Professores do Sesi/Senai em São Paulo aprovaram o estado de greve em assembleia estadual unificada realizada na noite de 26 de março. A categoria rejeitou a contraproposta da direção patronal e definiu pacote de ações e estratégias de mobilização para retomar as negociações com respaldo dos docentes.
O Sesi ofereceu reajuste de 3,45% correspondente à inflação estimada mais 0,5% de aumento real, totalizando 3,86%. Os professores consideram o índice insuficiente diante do tamanho financeiro da instituição e das condições de trabalho nas escolas. O Sesi integra o Sistema S, que movimenta mais de 100 bilhões de reais por ano no país. Só o Sesi opera com orçamento nacional na casa dos 20 bilhões anuais. Em São Paulo, a principal unidade, os recursos são bilionários, sustentados por contribuições compulsórias da indústria.

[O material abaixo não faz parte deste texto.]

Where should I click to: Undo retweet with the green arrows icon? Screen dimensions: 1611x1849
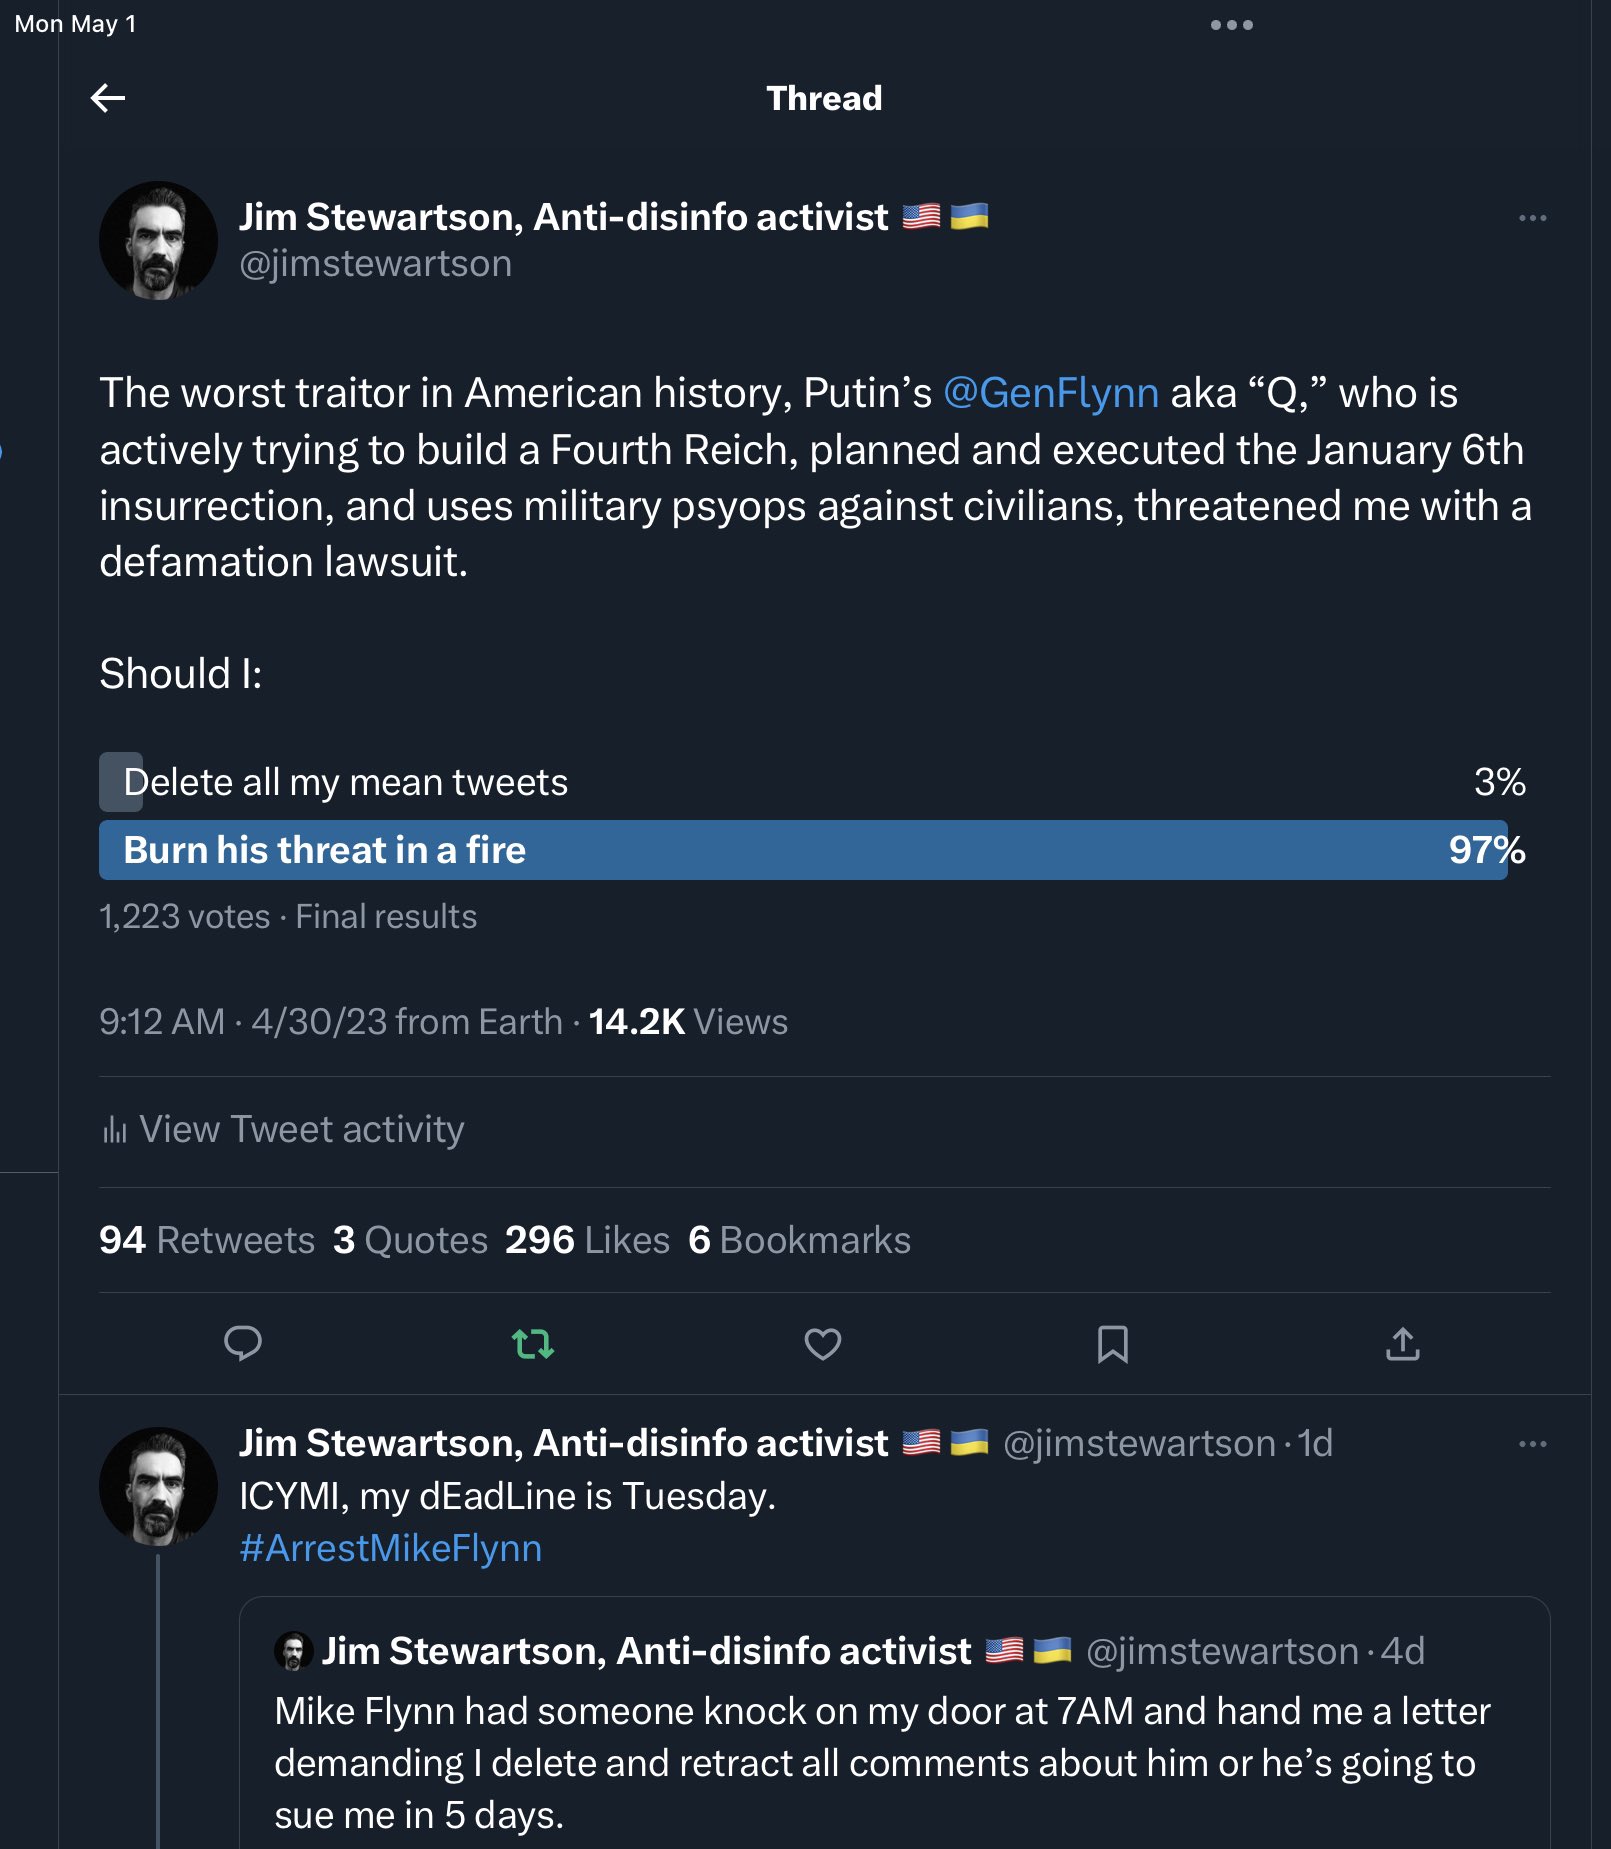[x=533, y=1343]
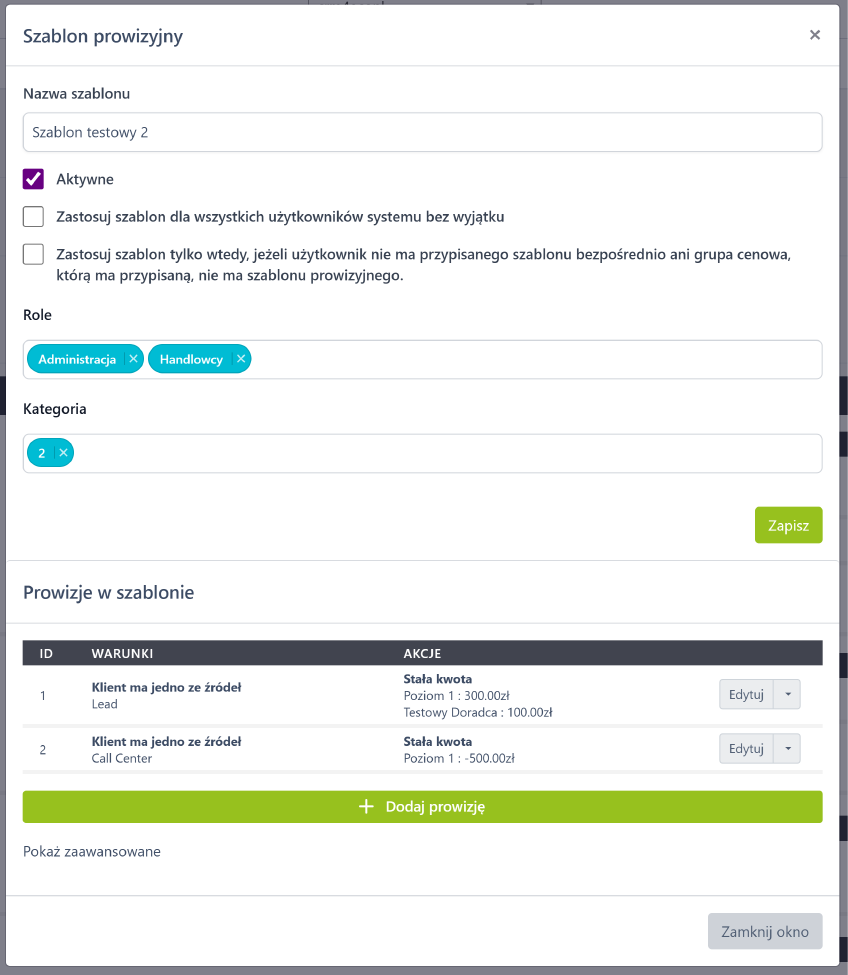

A Federação dos Professores do Estado de São Paulo aponta contradição entre o orçamento bilionário e a proposta restrita. A categoria reivindica reajuste mínimo de 5%, índice compatível com outras negociações e com a capacidade financeira da entidade. Além do reajuste, o Sesi se recusa a discutir condições de trabalho nas unidades. Temas centrais do dia a dia docente permanecem fora da mesa de negociação.
A assembleia de 26 de março marcou escalada na tensão. Não há nova data para retomada das negociações. Os professores do Sesi/Senai enfrentam rotina com turmas numerosas, cobrança por resultados e falta de reconhecimento salarial.